*Instructions to follow:*
Can you copy every one of the records below word for word?

--- Data shown ---

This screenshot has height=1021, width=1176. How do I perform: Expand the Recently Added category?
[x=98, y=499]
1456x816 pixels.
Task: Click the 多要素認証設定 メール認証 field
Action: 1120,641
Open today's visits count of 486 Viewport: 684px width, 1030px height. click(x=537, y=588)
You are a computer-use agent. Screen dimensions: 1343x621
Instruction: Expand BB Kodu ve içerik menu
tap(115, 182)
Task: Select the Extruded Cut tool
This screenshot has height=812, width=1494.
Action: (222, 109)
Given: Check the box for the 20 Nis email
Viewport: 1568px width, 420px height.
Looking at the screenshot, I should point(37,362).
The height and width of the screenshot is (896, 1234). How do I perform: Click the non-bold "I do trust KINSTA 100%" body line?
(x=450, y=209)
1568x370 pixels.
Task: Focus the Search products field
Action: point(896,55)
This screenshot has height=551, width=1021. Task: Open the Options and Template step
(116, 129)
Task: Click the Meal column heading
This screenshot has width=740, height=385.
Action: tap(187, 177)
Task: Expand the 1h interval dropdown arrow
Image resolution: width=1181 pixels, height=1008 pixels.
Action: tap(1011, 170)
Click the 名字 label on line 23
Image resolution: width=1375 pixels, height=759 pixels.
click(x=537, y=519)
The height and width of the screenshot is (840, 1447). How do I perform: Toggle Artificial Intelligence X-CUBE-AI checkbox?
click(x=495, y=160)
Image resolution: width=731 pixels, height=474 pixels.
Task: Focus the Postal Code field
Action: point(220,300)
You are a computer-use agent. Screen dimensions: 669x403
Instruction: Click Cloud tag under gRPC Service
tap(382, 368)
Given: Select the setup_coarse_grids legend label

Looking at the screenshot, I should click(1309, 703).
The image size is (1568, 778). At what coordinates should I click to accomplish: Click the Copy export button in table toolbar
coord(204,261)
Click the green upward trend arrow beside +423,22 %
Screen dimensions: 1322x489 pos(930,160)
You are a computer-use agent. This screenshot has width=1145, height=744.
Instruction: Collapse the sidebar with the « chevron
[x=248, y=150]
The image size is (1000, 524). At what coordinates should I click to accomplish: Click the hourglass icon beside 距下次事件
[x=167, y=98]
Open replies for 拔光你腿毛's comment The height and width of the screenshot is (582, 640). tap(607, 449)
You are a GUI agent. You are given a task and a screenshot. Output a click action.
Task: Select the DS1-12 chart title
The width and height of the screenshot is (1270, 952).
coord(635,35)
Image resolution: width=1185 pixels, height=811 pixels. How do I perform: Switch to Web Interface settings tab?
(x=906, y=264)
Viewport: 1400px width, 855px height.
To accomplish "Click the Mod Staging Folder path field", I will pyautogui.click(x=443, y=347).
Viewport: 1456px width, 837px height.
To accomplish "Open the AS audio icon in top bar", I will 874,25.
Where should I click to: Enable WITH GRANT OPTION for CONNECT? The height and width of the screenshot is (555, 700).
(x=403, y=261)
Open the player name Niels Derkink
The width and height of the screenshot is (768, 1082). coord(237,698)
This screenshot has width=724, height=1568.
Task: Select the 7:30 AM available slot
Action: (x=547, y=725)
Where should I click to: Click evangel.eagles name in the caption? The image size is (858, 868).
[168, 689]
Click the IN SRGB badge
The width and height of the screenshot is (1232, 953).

---

*Full response:*
This screenshot has height=1021, width=1176. How do I perform: Expand the Recently Added category?
[x=98, y=499]
1456x816 pixels.
Task: Click the 多要素認証設定 メール認証 field
Action: 1120,641
Open today's visits count of 486 Viewport: 684px width, 1030px height. click(x=537, y=588)
You are a computer-use agent. Screen dimensions: 1343x621
Instruction: Expand BB Kodu ve içerik menu
tap(115, 182)
Task: Select the Extruded Cut tool
This screenshot has height=812, width=1494.
Action: (222, 109)
Given: Check the box for the 20 Nis email
Viewport: 1568px width, 420px height.
Looking at the screenshot, I should point(37,362).
The height and width of the screenshot is (896, 1234). How do I perform: Click the non-bold "I do trust KINSTA 100%" body line?
(x=450, y=209)
1568x370 pixels.
Task: Focus the Search products field
Action: point(896,55)
This screenshot has height=551, width=1021. Task: Open the Options and Template step
(116, 129)
Task: Click the Meal column heading
This screenshot has width=740, height=385.
Action: tap(187, 177)
Task: Expand the 1h interval dropdown arrow
Image resolution: width=1181 pixels, height=1008 pixels.
Action: tap(1011, 170)
Click the 名字 label on line 23
Image resolution: width=1375 pixels, height=759 pixels.
click(x=537, y=519)
The height and width of the screenshot is (840, 1447). How do I perform: Toggle Artificial Intelligence X-CUBE-AI checkbox?
click(x=495, y=160)
Image resolution: width=731 pixels, height=474 pixels.
Task: Focus the Postal Code field
Action: point(220,300)
You are a computer-use agent. Screen dimensions: 669x403
Instruction: Click Cloud tag under gRPC Service
tap(382, 368)
Given: Select the setup_coarse_grids legend label

Looking at the screenshot, I should click(1309, 703).
The image size is (1568, 778). At what coordinates should I click to accomplish: Click the Copy export button in table toolbar
coord(204,261)
Click the green upward trend arrow beside +423,22 %
Screen dimensions: 1322x489 pos(930,160)
You are a computer-use agent. This screenshot has width=1145, height=744.
Instruction: Collapse the sidebar with the « chevron
[x=248, y=150]
The image size is (1000, 524). At what coordinates should I click to accomplish: Click the hourglass icon beside 距下次事件
[x=167, y=98]
Open replies for 拔光你腿毛's comment The height and width of the screenshot is (582, 640). tap(607, 449)
You are a GUI agent. You are given a task and a screenshot. Output a click action.
Task: Select the DS1-12 chart title
The width and height of the screenshot is (1270, 952).
coord(635,35)
Image resolution: width=1185 pixels, height=811 pixels. How do I perform: Switch to Web Interface settings tab?
(x=906, y=264)
Viewport: 1400px width, 855px height.
To accomplish "Click the Mod Staging Folder path field", I will pyautogui.click(x=443, y=347).
Viewport: 1456px width, 837px height.
To accomplish "Open the AS audio icon in top bar", I will 874,25.
Where should I click to: Enable WITH GRANT OPTION for CONNECT? The height and width of the screenshot is (555, 700).
(x=403, y=261)
Open the player name Niels Derkink
The width and height of the screenshot is (768, 1082). coord(237,698)
This screenshot has width=724, height=1568.
Task: Select the 7:30 AM available slot
Action: (x=547, y=725)
Where should I click to: Click evangel.eagles name in the caption? The image size is (858, 868).
[168, 689]
Click the IN SRGB badge
The width and height of the screenshot is (1232, 953).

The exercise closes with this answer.